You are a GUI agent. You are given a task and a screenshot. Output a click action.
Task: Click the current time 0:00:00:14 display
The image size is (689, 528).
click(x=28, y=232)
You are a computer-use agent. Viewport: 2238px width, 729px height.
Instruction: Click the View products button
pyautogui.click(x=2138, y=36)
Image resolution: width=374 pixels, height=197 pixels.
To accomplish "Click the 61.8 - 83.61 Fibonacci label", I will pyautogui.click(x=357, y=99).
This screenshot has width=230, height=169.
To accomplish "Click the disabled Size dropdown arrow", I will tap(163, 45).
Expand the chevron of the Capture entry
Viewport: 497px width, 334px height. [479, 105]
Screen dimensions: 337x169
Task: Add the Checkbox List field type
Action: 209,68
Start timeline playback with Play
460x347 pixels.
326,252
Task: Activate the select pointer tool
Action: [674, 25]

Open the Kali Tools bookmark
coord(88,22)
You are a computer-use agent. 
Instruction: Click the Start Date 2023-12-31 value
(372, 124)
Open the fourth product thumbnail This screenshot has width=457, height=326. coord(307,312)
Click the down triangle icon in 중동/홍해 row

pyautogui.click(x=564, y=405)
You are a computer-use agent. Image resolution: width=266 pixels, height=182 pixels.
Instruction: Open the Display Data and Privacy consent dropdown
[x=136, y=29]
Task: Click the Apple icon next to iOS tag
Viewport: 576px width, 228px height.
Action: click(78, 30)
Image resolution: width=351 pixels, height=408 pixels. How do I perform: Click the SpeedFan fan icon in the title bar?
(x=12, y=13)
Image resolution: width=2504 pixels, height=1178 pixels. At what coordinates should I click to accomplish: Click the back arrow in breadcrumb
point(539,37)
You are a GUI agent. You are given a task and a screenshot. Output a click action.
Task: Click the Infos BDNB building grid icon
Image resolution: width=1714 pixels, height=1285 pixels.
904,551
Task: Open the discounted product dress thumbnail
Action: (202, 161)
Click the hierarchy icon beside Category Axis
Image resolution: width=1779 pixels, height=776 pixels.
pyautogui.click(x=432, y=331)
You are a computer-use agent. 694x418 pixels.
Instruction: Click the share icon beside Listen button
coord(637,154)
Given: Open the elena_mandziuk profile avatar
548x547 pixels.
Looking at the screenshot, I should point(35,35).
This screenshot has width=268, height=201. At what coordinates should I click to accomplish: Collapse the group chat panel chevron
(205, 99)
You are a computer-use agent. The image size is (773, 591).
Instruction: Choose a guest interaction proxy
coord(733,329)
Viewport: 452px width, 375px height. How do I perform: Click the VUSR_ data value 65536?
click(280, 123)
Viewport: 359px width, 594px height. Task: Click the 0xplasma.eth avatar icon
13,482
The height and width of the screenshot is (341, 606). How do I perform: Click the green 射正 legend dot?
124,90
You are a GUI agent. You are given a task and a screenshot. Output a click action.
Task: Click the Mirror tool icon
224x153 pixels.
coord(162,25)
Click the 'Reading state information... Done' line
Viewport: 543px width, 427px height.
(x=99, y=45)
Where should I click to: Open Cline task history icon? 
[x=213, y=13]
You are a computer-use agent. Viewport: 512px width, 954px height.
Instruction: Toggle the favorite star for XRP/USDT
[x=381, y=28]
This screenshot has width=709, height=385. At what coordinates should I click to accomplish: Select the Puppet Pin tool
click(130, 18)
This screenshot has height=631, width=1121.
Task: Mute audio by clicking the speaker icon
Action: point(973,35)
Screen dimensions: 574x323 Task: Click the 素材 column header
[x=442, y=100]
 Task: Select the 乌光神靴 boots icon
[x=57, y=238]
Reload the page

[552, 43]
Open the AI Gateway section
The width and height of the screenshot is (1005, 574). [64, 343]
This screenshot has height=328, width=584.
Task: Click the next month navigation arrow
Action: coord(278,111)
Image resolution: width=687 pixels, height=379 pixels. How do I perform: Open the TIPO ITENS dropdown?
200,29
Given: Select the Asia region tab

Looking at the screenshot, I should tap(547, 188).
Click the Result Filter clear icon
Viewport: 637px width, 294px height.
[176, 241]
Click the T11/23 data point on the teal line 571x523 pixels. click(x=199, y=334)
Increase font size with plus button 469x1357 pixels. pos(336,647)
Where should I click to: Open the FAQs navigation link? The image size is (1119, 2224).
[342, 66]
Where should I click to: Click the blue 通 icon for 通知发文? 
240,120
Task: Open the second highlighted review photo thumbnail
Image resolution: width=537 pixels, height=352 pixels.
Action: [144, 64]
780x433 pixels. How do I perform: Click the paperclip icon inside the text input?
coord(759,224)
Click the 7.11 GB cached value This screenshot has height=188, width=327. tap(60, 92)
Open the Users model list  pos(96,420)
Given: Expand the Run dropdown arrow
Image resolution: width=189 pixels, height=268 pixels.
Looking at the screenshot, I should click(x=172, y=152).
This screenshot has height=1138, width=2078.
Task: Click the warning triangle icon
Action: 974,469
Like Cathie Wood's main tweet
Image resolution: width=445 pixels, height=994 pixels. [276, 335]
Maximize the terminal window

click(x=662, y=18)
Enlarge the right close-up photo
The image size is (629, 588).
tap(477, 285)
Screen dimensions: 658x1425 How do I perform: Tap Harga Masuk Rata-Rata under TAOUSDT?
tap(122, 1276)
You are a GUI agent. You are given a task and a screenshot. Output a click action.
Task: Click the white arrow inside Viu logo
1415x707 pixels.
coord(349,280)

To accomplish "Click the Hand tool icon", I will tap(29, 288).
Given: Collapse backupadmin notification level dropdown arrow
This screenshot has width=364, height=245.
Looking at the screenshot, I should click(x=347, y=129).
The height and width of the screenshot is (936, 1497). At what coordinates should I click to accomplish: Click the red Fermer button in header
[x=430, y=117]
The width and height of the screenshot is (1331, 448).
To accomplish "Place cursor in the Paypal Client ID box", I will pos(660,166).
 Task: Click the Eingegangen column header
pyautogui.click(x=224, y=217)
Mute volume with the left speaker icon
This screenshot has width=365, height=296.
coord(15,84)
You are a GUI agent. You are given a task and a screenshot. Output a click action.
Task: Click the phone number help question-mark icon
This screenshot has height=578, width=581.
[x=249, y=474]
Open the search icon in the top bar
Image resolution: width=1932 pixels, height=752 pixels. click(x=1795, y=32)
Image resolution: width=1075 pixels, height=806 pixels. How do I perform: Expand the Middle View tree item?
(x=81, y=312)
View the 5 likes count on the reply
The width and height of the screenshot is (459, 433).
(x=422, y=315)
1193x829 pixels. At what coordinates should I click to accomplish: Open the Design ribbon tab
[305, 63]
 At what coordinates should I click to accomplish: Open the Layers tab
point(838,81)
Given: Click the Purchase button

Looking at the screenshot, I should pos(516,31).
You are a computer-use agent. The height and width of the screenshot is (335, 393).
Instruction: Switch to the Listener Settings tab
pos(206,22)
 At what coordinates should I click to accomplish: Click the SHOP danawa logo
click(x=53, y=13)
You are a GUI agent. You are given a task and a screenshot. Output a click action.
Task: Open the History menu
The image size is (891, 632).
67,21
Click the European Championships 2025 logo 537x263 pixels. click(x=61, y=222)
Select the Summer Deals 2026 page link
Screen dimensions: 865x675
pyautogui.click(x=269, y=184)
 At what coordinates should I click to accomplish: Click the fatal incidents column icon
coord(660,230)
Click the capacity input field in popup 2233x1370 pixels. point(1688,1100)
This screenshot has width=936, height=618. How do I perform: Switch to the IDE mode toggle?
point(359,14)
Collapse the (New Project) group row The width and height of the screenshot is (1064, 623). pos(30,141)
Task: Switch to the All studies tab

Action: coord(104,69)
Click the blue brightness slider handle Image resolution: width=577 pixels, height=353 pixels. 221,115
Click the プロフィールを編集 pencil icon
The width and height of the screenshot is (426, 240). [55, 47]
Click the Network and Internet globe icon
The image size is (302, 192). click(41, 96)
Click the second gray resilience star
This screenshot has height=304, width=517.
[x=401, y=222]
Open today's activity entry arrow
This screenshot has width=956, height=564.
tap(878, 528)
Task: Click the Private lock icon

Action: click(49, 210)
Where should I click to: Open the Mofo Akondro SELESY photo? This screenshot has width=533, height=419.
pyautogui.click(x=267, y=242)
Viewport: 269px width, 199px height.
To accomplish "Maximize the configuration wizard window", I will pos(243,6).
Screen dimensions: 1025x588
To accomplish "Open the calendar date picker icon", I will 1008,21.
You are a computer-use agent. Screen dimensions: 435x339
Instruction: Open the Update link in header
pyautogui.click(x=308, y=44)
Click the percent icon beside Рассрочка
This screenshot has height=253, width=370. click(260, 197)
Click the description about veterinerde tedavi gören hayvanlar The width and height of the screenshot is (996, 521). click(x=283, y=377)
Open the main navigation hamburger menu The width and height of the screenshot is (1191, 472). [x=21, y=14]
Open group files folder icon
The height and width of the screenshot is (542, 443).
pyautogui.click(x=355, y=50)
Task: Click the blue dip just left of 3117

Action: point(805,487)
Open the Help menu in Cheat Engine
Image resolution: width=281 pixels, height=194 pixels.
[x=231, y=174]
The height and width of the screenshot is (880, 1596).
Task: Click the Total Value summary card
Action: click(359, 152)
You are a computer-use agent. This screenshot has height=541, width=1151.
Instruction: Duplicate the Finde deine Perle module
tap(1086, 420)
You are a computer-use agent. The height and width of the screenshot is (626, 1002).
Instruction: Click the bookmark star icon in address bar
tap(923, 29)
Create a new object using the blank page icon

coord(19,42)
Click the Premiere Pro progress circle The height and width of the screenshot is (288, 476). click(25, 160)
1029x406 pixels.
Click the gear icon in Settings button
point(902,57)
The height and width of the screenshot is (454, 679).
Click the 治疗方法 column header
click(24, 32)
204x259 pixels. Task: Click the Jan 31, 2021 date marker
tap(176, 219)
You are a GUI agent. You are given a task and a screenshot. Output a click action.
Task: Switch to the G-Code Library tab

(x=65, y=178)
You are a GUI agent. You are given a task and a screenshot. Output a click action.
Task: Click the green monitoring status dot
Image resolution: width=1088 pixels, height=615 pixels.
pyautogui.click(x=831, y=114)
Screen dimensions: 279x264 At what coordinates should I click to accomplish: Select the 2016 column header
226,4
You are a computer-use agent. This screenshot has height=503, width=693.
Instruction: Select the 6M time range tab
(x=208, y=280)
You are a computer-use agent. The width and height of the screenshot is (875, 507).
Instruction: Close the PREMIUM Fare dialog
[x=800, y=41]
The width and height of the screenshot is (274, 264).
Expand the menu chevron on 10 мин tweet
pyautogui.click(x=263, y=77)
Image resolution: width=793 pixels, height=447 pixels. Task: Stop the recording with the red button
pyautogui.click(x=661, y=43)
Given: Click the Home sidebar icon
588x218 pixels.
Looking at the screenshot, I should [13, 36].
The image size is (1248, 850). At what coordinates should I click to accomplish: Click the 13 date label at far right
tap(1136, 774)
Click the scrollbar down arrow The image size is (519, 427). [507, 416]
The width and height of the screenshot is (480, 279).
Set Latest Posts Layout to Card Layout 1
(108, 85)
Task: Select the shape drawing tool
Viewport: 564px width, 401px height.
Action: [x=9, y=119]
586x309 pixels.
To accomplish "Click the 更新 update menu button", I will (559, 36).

Stated problem:
Reproduce the records from the line with "Click the T11/23" up to and including the line with "[x=430, y=117]", without changing a character.

Solution to the problem:
Click the T11/23 data point on the teal line 571x523 pixels. click(x=199, y=334)
Increase font size with plus button 469x1357 pixels. pos(336,647)
Where should I click to: Open the FAQs navigation link? The image size is (1119, 2224).
[342, 66]
Where should I click to: Click the blue 通 icon for 通知发文? 
240,120
Task: Open the second highlighted review photo thumbnail
Image resolution: width=537 pixels, height=352 pixels.
Action: [144, 64]
780x433 pixels. How do I perform: Click the paperclip icon inside the text input?
coord(759,224)
Click the 7.11 GB cached value This screenshot has height=188, width=327. tap(60, 92)
Open the Users model list  pos(96,420)
Given: Expand the Run dropdown arrow
Image resolution: width=189 pixels, height=268 pixels.
Looking at the screenshot, I should click(x=172, y=152).
This screenshot has height=1138, width=2078.
Task: Click the warning triangle icon
Action: 974,469
Like Cathie Wood's main tweet
Image resolution: width=445 pixels, height=994 pixels. [276, 335]
Maximize the terminal window

click(x=662, y=18)
Enlarge the right close-up photo
The image size is (629, 588).
tap(477, 285)
Screen dimensions: 658x1425 How do I perform: Tap Harga Masuk Rata-Rata under TAOUSDT?
tap(122, 1276)
You are a GUI agent. You are given a task and a screenshot. Output a click action.
Task: Click the white arrow inside Viu logo
1415x707 pixels.
coord(349,280)

To accomplish "Click the Hand tool icon", I will tap(29, 288).
Given: Collapse backupadmin notification level dropdown arrow
This screenshot has width=364, height=245.
Looking at the screenshot, I should click(x=347, y=129).
The height and width of the screenshot is (936, 1497). At what coordinates should I click to accomplish: Click the red Fermer button in header
[x=430, y=117]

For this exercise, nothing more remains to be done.